Lay out the material below as a Markdown table with the columns "Row" and "Line," one numbered row per line. Skip blank lines and leave the pictures out.

- _The records_:
-------
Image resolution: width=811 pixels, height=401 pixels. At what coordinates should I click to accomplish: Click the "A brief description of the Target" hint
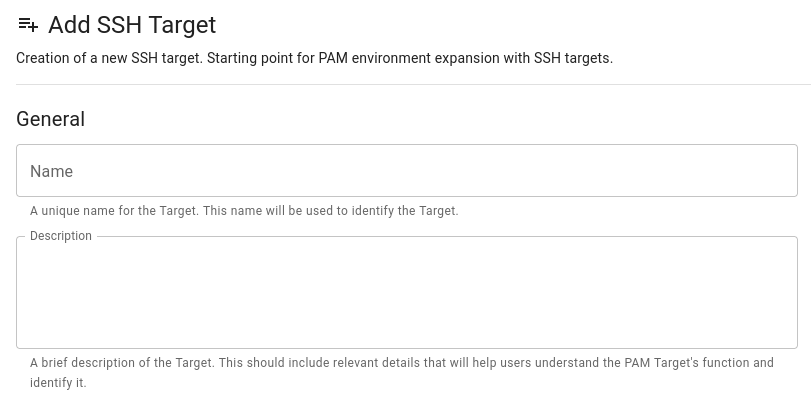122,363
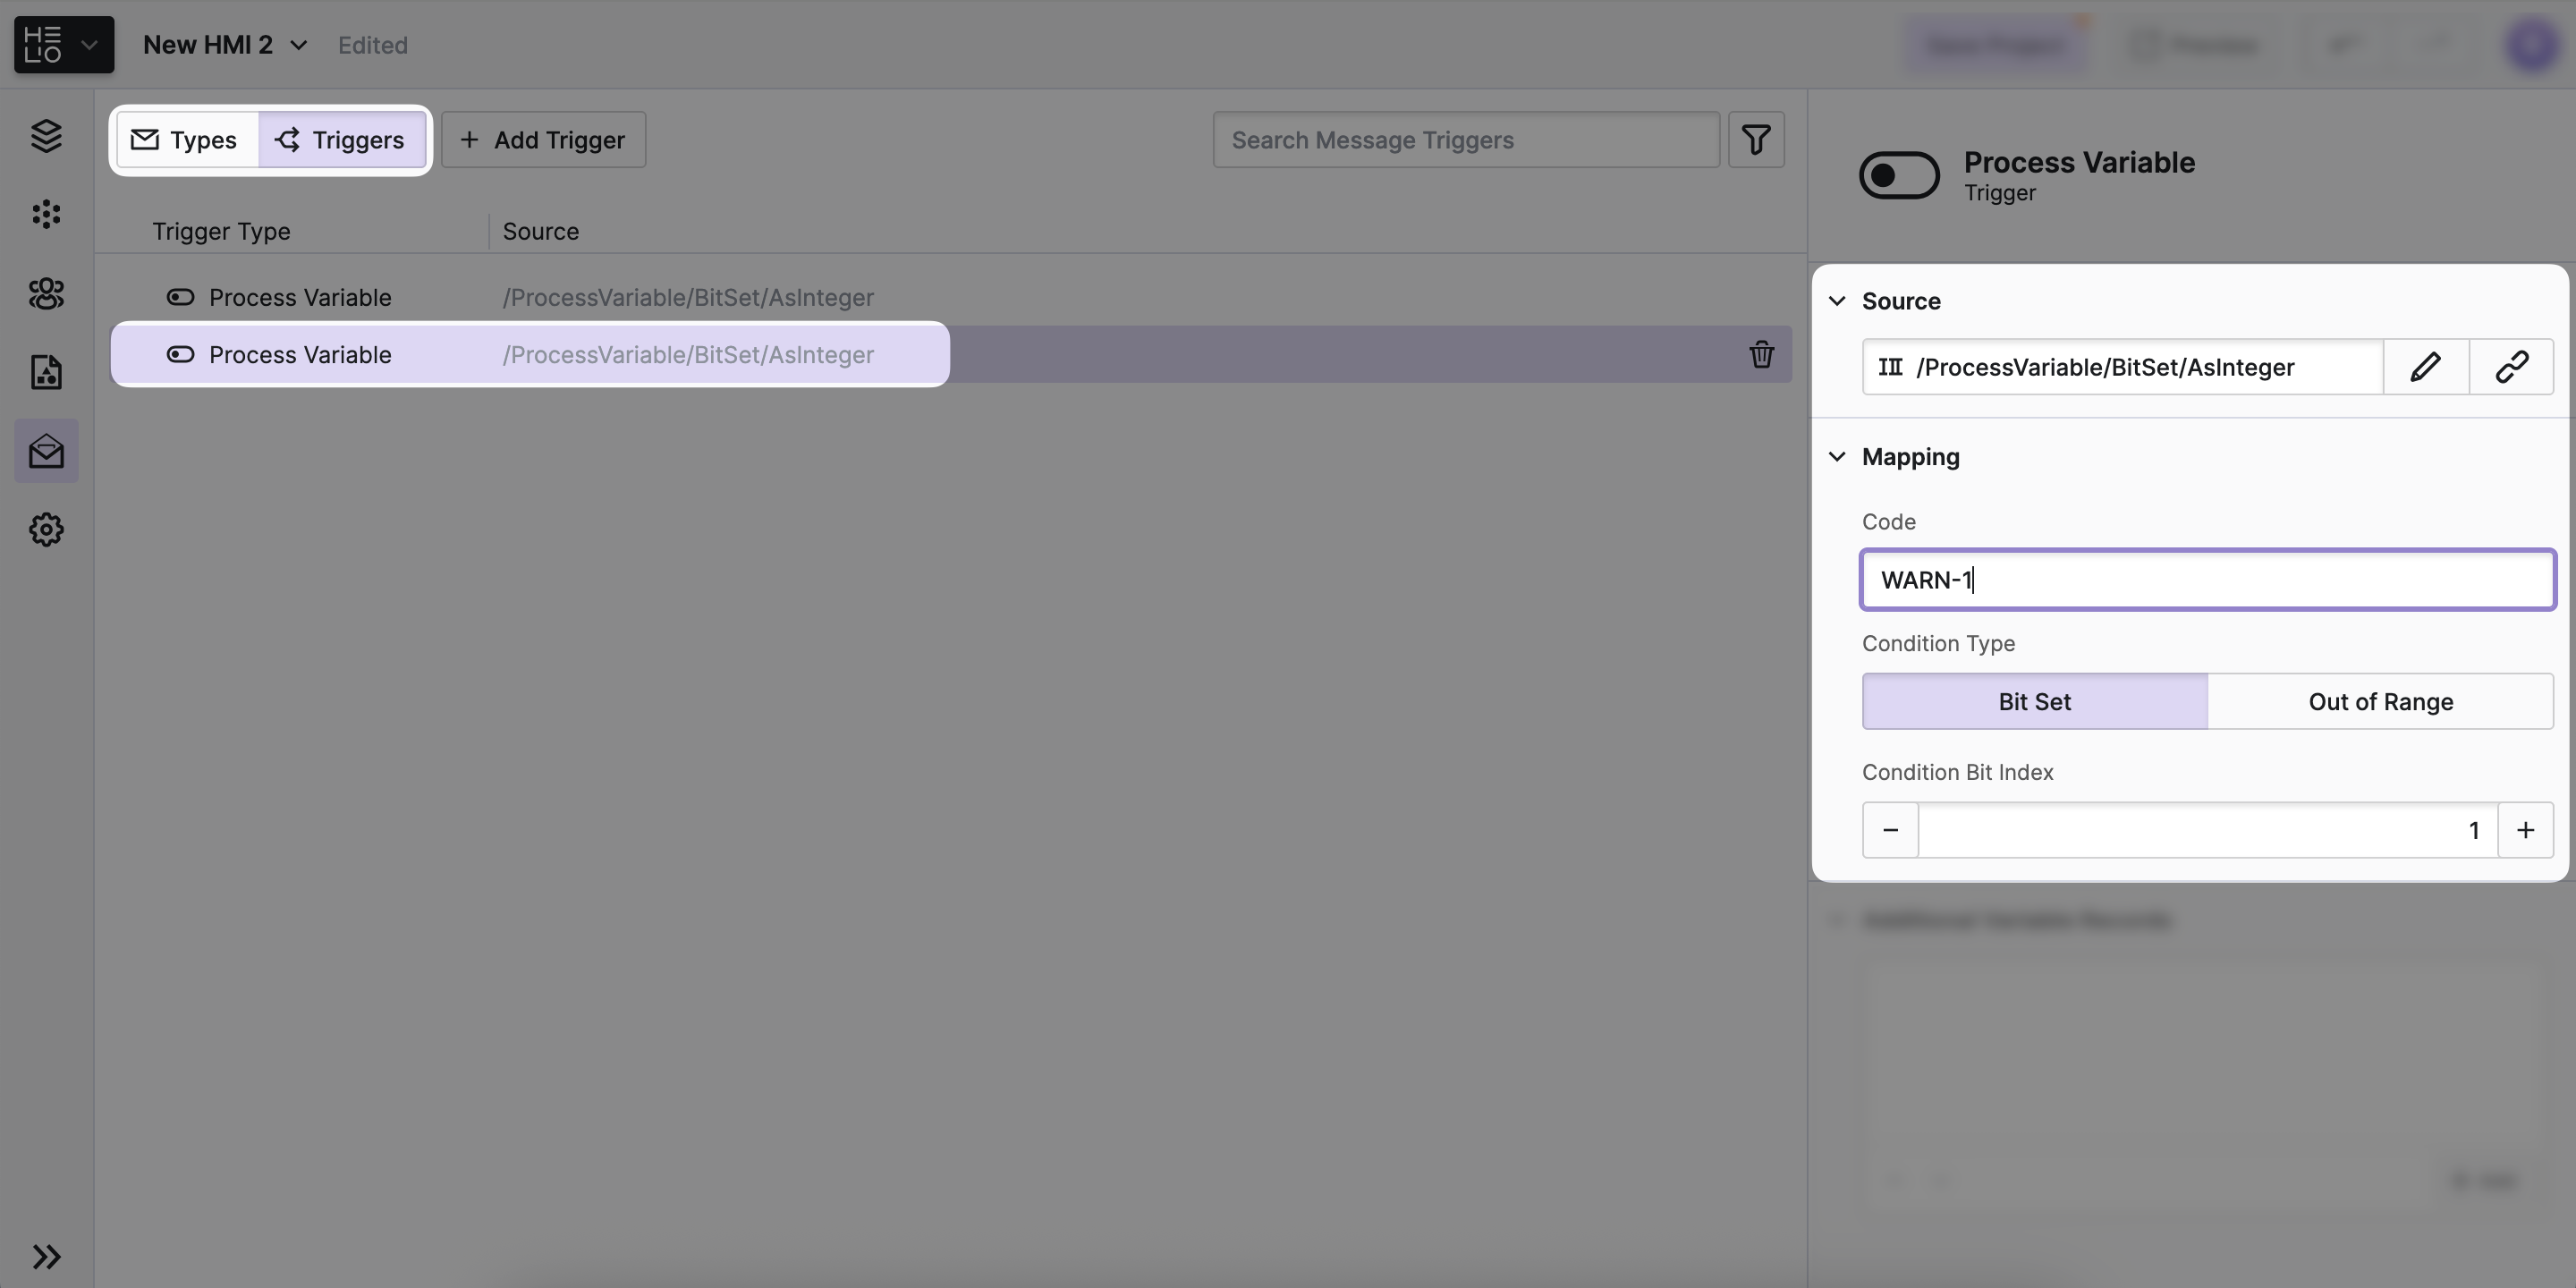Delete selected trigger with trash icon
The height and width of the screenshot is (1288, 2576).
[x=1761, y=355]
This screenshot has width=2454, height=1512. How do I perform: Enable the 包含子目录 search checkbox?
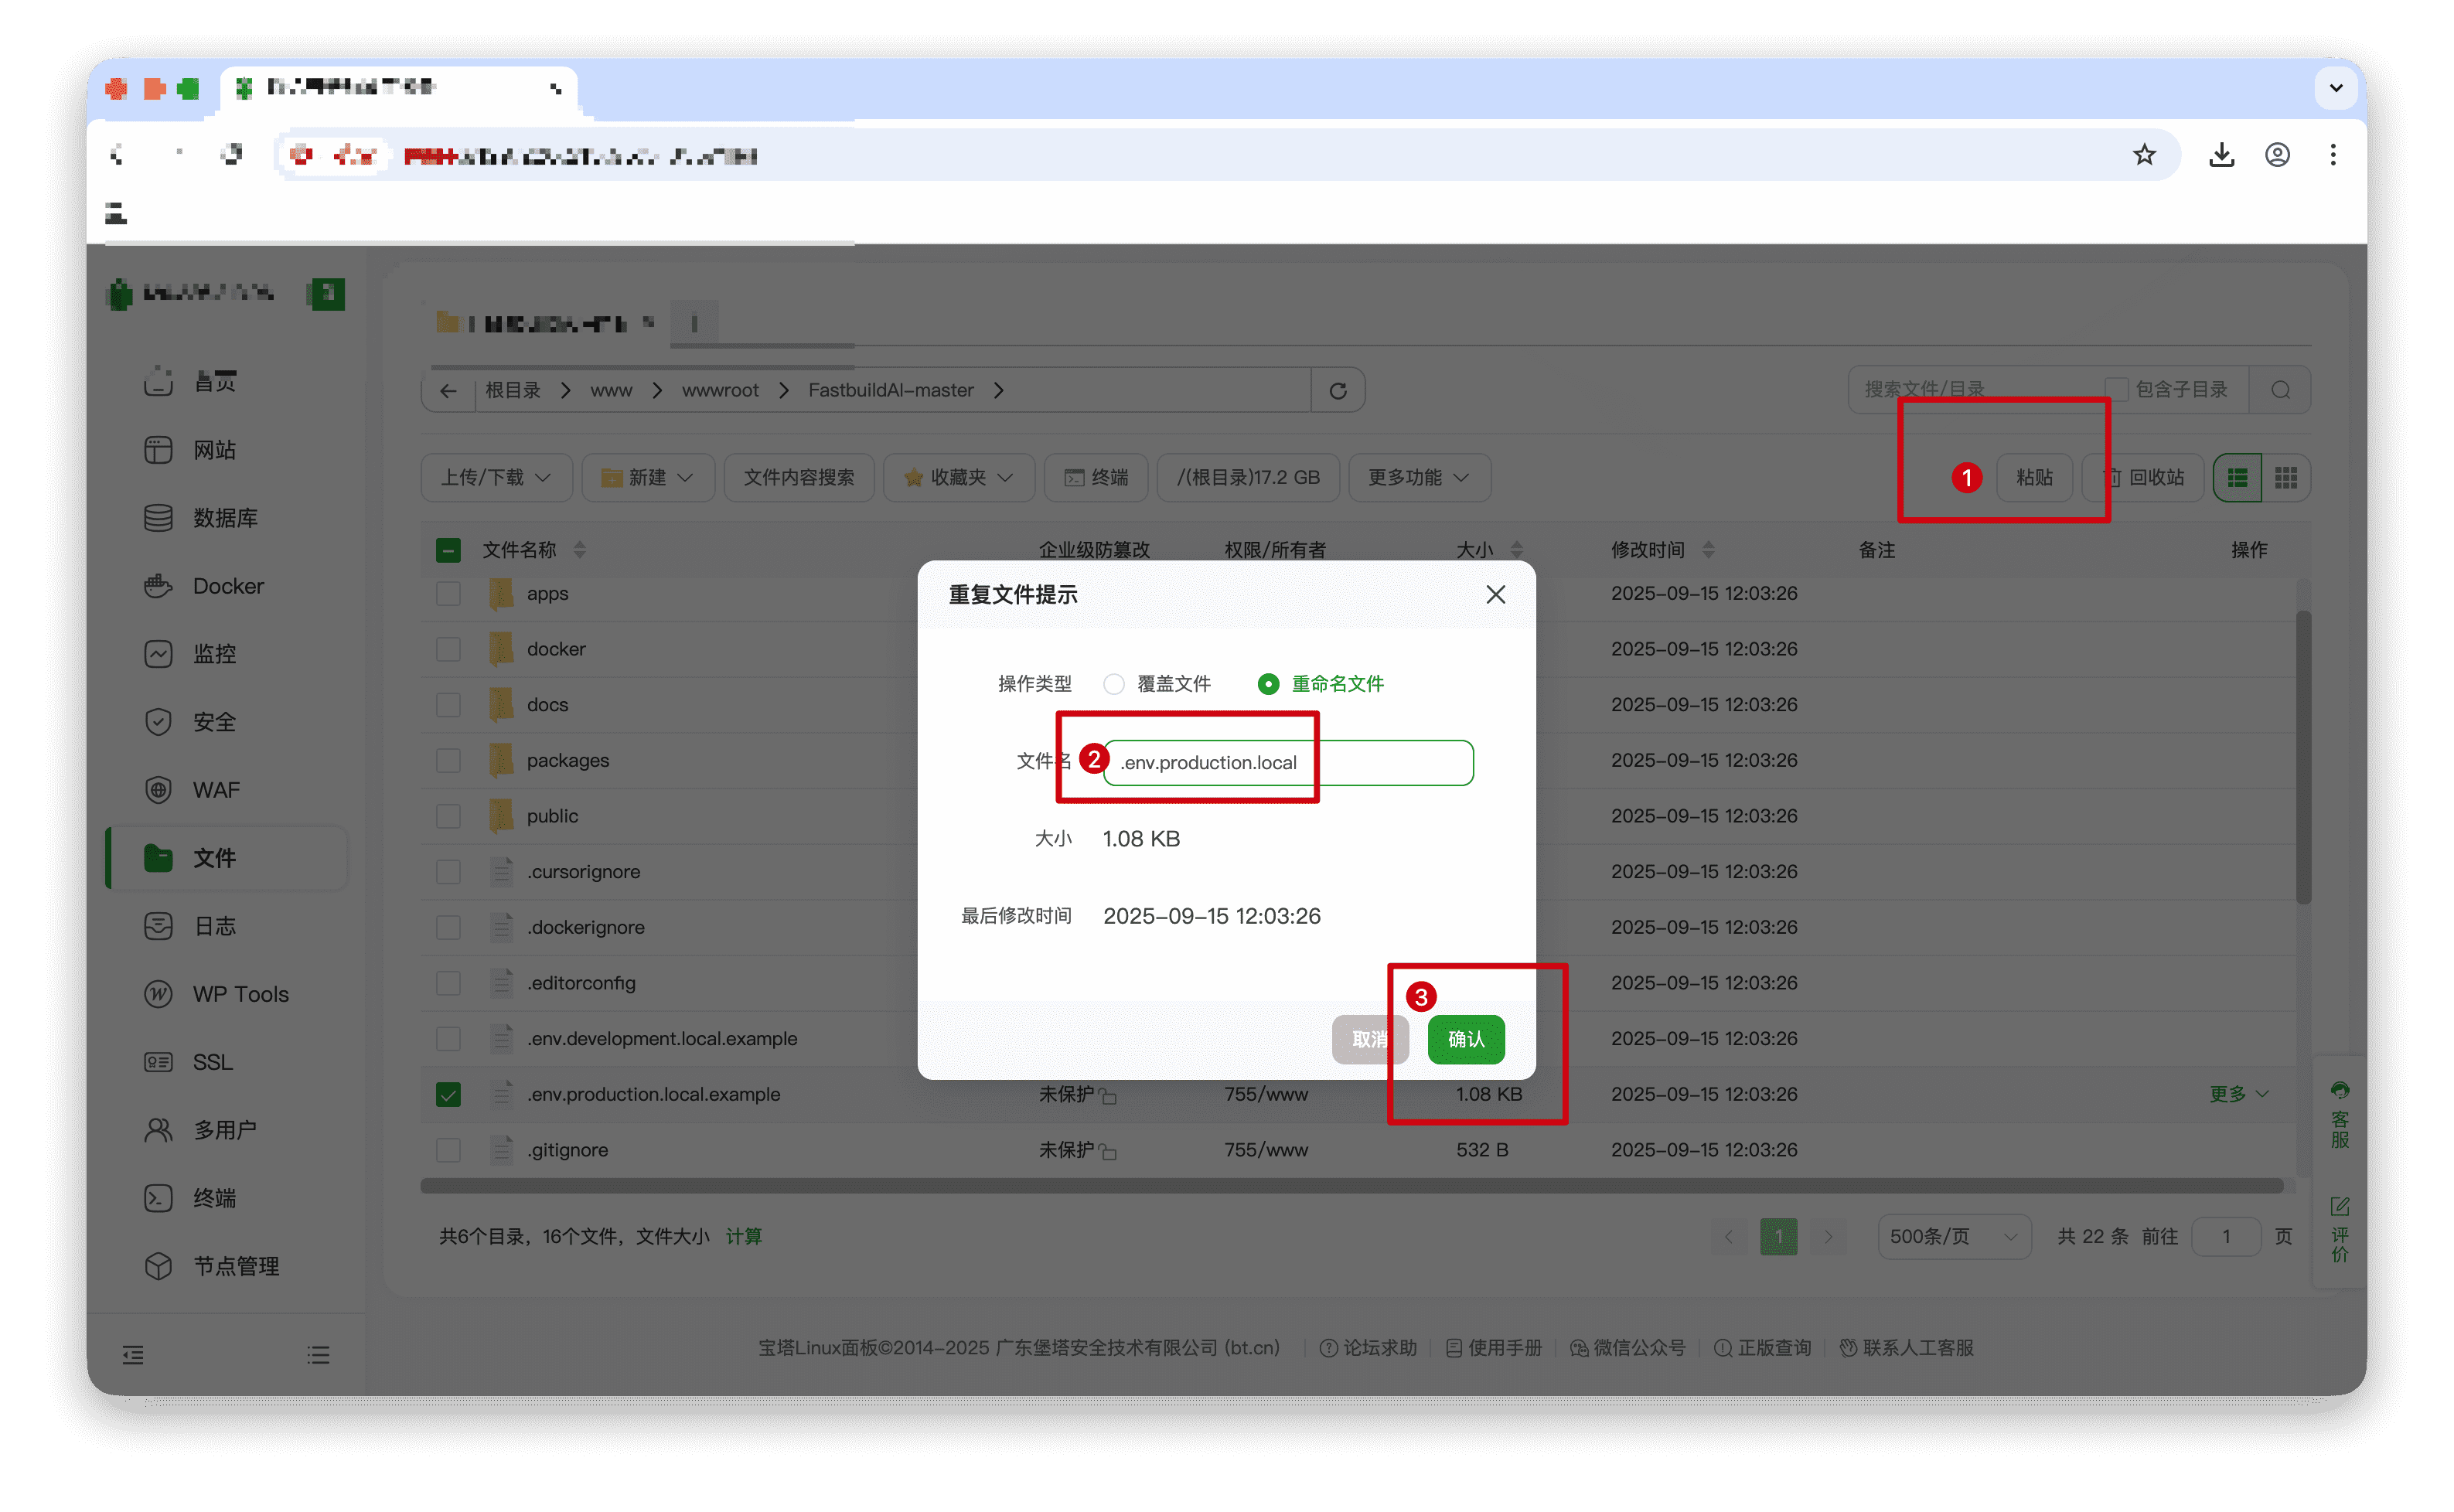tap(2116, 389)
-------
- _Written response_:
| Row | Line |
|---|---|
| 1 | Image resolution: width=811 pixels, height=401 pixels. At what coordinates should I click to accomplish: Click the "A brief description of the Target" hint |
| 2 | 122,363 |
| 3 | Delete selected trigger with trash icon |
| 4 | The height and width of the screenshot is (1288, 2576). |
| 5 | [x=1761, y=355] |
| 6 | This screenshot has width=2454, height=1512. How do I perform: Enable the 包含子目录 search checkbox? |
| 7 | tap(2116, 389) |